• **Texte**:

——

# Mauvais fonctionnement app sous IOS5



## Gaijin77 (14 Octobre 2011)

:hein: depuis la MAJ IOS5 j'ai plusieurs app qui déconnent ex: app de ma banque qui se referme toute seule en pleine cession ou icompta qui se fige lors de certaines manipulations obligeant à fermer l'app 
Quelqu'un rencontre des problèmes d'app aussi
Merci


----------



## Larme (14 Octobre 2011)

Mauvais forum, mais...
Sont-elles "certifiées" iOS5 ? As-tu essayé d'éteindre/redémarrer ton iPhone ?


----------



## Gaijin77 (14 Octobre 2011)

——

• **Données sources**:

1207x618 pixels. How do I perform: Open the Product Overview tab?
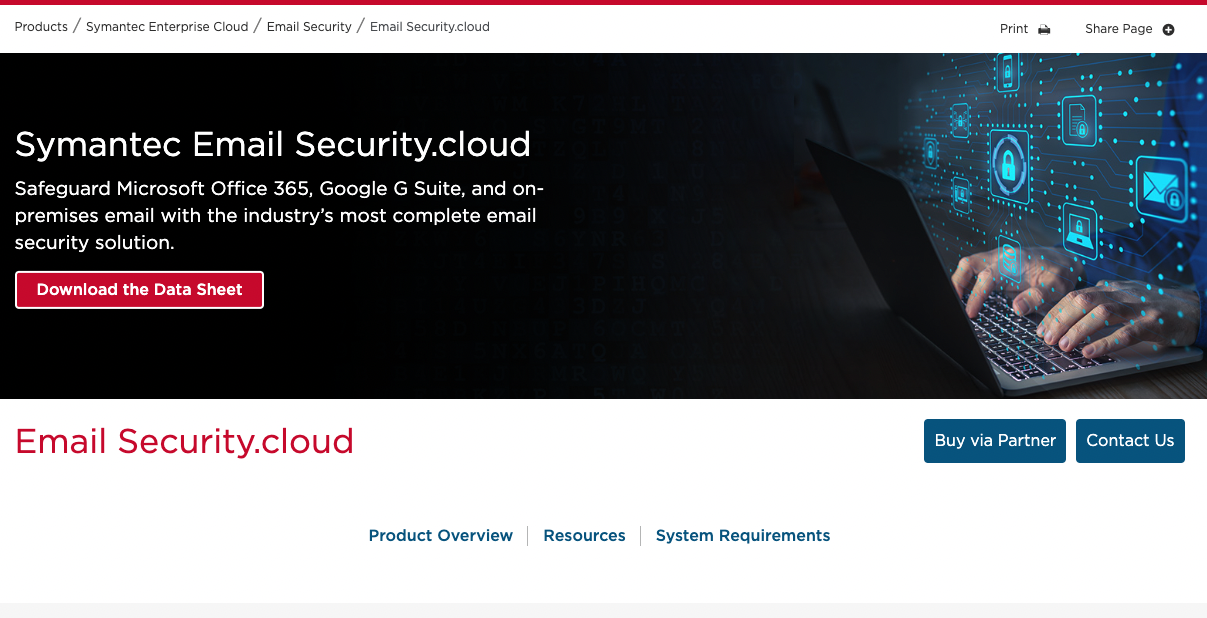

——

• **Consignes**:
- a) Dans la discussion sur les applis qui plantent sous iOS5, quelle appli se fige lors de certaines manipulations ?
- b) Donnez la suite de la discussion sur les applis qui plantent sous iOS5, à partir de l'endroit où elle s'arrête.

• **Réponses attendues**:
- a) icompta

- b)
Désolé je viens de voir que je suis pas sur le bon forum 
Mes soucis sont sur iPad et oui j'ai redémarrer toujours pareil


-----------------------------------------------------
Note du modérateur (ici Aliboron) :

Allez hop ! on se téléporte dans le forum iPad...


----------



## Gaffophone (16 Octobre 2011)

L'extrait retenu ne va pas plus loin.